8 De mannen van Juda veroverden ook Jeruzalem,
9 brachten alle inwoners om en staken de stad in brand. Daarna vochten zij tegen de Kanaänieten, die in de bergen, in de Negev-woestijn en in het laagland bij de zee woonden.
10 Zij rukten op tegen de Kanaänieten in Hebron (dat vroeger Kirjat-Arba heette) en versloegen Sesai, Achiman en Talmai.
11 Vervolgens vielen ze de stad Debir aan, die vroeger Kirjat-Sefer heette.

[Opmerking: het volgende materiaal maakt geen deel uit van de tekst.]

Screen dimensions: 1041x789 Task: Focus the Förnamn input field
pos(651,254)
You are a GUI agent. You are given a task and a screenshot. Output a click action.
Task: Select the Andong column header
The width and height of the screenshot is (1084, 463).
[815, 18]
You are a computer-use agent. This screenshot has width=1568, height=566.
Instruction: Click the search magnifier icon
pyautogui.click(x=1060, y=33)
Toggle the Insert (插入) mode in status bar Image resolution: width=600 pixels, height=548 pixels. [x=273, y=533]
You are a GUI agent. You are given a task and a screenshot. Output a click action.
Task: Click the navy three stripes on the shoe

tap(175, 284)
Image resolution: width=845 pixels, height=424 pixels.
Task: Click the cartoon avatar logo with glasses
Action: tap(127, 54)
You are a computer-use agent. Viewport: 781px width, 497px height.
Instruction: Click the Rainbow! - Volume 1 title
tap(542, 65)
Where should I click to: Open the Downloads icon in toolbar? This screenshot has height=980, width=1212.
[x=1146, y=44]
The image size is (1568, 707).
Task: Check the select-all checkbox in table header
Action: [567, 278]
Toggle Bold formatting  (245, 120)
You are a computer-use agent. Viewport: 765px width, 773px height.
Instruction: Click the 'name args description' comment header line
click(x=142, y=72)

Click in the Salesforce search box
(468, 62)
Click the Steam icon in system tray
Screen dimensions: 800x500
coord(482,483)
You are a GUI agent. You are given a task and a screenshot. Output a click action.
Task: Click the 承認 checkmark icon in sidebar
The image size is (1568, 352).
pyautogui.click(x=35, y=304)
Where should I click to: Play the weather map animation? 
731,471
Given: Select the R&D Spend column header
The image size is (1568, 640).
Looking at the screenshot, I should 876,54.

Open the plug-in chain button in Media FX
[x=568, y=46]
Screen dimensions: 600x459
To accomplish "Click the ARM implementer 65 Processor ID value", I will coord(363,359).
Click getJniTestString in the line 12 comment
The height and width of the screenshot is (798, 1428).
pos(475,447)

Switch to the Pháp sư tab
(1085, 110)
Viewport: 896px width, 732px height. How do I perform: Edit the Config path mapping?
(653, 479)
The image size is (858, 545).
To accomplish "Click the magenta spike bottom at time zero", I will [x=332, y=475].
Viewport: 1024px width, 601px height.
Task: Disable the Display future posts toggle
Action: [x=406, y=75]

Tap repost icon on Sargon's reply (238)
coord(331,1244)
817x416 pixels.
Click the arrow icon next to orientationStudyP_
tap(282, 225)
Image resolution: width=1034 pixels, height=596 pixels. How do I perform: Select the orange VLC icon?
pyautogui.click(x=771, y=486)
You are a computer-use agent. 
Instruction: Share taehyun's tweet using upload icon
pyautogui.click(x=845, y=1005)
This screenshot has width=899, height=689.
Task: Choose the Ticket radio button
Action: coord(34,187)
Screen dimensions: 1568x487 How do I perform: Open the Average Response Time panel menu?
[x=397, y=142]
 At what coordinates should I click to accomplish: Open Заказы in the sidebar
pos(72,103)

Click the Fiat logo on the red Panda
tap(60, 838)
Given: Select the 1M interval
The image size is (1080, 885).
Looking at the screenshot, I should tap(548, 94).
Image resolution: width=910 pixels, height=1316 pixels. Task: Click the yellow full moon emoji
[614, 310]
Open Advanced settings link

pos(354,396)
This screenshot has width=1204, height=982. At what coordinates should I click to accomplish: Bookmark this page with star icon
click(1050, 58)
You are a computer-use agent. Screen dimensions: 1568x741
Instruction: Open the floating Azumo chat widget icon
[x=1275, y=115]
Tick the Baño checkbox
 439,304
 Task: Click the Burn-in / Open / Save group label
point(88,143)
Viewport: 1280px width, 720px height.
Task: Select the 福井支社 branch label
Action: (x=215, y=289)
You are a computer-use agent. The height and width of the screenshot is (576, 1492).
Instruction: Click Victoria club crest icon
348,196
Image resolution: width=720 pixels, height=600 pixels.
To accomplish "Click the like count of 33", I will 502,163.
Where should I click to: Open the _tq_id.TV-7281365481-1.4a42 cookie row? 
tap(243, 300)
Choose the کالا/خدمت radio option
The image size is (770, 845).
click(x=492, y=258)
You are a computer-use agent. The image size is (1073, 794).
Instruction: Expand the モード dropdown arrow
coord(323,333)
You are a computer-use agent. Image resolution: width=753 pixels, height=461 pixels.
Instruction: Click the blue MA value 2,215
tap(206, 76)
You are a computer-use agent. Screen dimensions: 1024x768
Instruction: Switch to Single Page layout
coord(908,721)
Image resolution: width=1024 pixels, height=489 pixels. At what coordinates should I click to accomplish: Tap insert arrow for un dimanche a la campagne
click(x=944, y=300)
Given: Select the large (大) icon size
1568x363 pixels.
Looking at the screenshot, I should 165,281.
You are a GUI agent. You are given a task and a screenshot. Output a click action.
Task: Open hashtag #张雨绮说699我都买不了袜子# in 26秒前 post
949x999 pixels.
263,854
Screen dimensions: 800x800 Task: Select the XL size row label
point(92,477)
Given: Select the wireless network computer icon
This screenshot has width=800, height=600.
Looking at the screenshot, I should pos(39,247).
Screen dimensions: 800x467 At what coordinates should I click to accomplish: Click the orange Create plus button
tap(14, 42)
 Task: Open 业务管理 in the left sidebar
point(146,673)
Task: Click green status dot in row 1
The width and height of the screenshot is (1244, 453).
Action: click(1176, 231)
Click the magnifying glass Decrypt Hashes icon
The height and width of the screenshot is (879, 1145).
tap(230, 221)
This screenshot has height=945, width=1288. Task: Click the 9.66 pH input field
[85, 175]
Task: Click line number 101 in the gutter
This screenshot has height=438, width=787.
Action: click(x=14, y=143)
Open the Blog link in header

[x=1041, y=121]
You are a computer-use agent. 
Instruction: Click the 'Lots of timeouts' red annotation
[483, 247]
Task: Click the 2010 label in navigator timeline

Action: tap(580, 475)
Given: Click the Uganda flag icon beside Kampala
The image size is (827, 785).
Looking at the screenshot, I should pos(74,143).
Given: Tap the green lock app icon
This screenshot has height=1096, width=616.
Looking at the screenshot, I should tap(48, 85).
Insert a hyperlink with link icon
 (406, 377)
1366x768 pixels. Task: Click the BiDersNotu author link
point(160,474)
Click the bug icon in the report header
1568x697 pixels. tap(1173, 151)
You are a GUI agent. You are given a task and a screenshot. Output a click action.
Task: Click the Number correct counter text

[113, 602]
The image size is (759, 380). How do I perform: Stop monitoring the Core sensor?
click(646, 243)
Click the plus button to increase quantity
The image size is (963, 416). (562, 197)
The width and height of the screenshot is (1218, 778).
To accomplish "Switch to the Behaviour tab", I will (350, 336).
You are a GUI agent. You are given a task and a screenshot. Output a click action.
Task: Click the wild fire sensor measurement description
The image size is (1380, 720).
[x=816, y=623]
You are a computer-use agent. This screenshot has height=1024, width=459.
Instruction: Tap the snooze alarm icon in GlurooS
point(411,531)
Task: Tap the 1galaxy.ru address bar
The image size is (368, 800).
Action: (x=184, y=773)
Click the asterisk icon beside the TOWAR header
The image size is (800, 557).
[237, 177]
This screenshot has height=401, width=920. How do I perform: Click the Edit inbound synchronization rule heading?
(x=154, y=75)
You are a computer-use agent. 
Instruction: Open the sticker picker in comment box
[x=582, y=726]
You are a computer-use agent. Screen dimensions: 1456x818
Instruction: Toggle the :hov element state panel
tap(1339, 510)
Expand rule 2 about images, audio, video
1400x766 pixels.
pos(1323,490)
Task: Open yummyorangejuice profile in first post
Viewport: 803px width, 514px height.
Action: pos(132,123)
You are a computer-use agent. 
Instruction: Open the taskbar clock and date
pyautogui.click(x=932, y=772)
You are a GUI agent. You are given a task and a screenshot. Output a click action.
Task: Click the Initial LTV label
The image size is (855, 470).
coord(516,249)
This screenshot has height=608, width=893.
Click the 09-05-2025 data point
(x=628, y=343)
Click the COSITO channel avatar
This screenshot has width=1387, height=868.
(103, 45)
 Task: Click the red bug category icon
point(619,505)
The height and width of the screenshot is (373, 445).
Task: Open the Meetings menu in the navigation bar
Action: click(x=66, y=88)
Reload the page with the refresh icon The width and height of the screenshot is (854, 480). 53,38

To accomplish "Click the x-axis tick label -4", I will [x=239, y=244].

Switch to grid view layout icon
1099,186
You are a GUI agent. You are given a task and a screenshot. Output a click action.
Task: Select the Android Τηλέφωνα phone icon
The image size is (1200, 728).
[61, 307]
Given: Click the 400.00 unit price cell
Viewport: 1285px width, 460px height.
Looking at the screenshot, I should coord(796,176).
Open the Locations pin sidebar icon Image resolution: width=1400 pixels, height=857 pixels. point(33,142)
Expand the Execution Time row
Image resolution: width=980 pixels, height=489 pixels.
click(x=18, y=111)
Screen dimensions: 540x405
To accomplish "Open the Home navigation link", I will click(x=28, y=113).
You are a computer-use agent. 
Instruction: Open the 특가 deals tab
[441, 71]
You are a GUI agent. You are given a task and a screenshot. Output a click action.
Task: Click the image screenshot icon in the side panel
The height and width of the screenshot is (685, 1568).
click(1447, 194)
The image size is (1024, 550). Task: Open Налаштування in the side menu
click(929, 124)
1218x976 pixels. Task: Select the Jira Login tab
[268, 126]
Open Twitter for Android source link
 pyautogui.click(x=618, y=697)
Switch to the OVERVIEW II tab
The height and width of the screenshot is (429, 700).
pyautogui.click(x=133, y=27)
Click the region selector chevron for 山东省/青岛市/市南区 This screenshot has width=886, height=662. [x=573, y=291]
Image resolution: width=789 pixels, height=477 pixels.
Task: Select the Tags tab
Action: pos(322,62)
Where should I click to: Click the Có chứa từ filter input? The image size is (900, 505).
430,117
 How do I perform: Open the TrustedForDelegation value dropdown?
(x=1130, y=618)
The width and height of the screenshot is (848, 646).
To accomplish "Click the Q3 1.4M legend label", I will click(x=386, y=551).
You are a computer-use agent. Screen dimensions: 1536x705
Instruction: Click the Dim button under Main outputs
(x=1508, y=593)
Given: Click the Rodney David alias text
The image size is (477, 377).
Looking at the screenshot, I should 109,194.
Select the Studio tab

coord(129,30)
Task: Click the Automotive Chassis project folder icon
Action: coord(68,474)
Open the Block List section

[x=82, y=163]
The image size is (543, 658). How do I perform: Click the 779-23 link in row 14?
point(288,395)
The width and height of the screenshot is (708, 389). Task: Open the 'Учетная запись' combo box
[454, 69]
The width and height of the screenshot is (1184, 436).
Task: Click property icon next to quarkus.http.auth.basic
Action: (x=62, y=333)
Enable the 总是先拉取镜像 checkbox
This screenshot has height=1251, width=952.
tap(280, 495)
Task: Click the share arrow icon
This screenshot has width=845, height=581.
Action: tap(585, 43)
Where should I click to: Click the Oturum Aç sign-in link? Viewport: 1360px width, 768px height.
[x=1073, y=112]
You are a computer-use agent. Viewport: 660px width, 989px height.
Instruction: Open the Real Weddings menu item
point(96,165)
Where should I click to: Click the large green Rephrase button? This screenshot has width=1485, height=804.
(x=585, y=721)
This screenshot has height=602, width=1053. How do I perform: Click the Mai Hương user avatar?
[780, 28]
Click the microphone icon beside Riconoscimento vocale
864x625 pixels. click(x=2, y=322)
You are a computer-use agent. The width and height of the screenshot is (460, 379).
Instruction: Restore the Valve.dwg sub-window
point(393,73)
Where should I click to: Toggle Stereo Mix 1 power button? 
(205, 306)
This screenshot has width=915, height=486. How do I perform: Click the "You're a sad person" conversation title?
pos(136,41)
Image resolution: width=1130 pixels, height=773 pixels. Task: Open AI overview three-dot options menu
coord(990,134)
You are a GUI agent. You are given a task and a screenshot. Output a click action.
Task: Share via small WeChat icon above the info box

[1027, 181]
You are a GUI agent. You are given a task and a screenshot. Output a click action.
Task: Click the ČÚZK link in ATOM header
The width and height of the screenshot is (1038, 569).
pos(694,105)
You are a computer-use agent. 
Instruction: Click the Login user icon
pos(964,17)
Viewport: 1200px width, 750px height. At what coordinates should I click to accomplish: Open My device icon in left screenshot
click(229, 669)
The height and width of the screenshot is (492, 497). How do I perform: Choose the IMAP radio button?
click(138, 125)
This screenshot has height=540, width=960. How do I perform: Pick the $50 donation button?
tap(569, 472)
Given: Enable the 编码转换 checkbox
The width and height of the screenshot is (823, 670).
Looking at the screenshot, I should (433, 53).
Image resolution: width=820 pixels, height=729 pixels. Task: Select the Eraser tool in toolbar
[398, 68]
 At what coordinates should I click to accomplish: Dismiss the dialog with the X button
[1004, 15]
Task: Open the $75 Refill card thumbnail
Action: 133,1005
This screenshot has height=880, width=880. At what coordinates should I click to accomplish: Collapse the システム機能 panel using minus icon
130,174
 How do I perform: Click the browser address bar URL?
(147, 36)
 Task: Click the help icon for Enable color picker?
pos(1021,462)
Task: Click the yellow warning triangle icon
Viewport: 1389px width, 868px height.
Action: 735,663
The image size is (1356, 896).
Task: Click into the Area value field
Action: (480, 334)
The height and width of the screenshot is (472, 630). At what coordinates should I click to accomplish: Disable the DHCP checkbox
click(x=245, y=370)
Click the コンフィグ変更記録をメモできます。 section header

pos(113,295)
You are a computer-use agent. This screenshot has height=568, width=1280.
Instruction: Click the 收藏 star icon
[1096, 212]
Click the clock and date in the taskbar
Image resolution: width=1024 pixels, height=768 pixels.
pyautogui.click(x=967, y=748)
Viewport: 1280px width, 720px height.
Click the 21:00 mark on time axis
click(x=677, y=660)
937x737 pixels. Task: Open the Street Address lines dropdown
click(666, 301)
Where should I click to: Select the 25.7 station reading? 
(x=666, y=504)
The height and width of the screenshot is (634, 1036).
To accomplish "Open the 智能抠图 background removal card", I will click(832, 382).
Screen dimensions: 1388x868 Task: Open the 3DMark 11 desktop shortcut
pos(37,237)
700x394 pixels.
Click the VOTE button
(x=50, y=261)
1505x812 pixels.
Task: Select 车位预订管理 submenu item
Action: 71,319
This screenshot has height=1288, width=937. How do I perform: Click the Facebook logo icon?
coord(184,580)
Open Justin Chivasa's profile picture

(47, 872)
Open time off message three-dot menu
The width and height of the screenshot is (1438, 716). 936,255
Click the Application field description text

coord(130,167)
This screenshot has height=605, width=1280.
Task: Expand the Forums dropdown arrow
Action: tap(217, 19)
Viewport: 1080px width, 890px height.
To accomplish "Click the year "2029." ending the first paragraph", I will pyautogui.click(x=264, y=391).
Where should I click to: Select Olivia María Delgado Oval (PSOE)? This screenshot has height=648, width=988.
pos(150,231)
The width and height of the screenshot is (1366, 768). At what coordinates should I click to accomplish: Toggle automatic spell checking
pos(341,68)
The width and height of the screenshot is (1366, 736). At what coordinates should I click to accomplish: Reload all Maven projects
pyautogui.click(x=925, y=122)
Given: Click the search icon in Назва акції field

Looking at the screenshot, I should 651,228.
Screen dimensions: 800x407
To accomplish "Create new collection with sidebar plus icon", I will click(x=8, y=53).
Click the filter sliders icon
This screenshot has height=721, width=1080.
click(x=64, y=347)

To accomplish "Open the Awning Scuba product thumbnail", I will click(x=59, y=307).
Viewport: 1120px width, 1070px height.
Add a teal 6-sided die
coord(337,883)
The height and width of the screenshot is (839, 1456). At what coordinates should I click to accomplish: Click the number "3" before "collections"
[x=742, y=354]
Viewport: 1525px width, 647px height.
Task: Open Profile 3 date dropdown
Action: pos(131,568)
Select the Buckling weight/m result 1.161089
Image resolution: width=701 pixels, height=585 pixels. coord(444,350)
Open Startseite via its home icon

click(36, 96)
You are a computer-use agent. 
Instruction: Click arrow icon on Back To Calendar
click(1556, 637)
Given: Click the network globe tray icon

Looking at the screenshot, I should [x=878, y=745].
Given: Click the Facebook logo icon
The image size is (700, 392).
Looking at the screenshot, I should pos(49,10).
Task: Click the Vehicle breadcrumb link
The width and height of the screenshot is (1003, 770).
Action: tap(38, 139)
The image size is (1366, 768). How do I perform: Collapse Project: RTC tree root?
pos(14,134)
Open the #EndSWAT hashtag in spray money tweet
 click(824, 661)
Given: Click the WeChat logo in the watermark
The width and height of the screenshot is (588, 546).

12 Legeraanvoerder Kaleb daagde zijn mannen uit: ‘Wie wil de leiding op zich nemen van de aanval op Kirjat-Sefer? Wie de stad verovert, mag met mijn dochter Achsa trouwen.’
13 Kalebs neef Othniël, de zoon van zijn jongere broer Kenaz, bood zich aan, hij veroverde de stad en Achsa werd zijn vrouw.
14 Zodra zij bij hem kwam, haalde ze hem over van haar vader nog een stuk bouwland te vragen. Ze stapte van haar ezel af om er met haar vader over te spreken. ‘Wat kan ik voor je doen?’ vroeg Kaleb.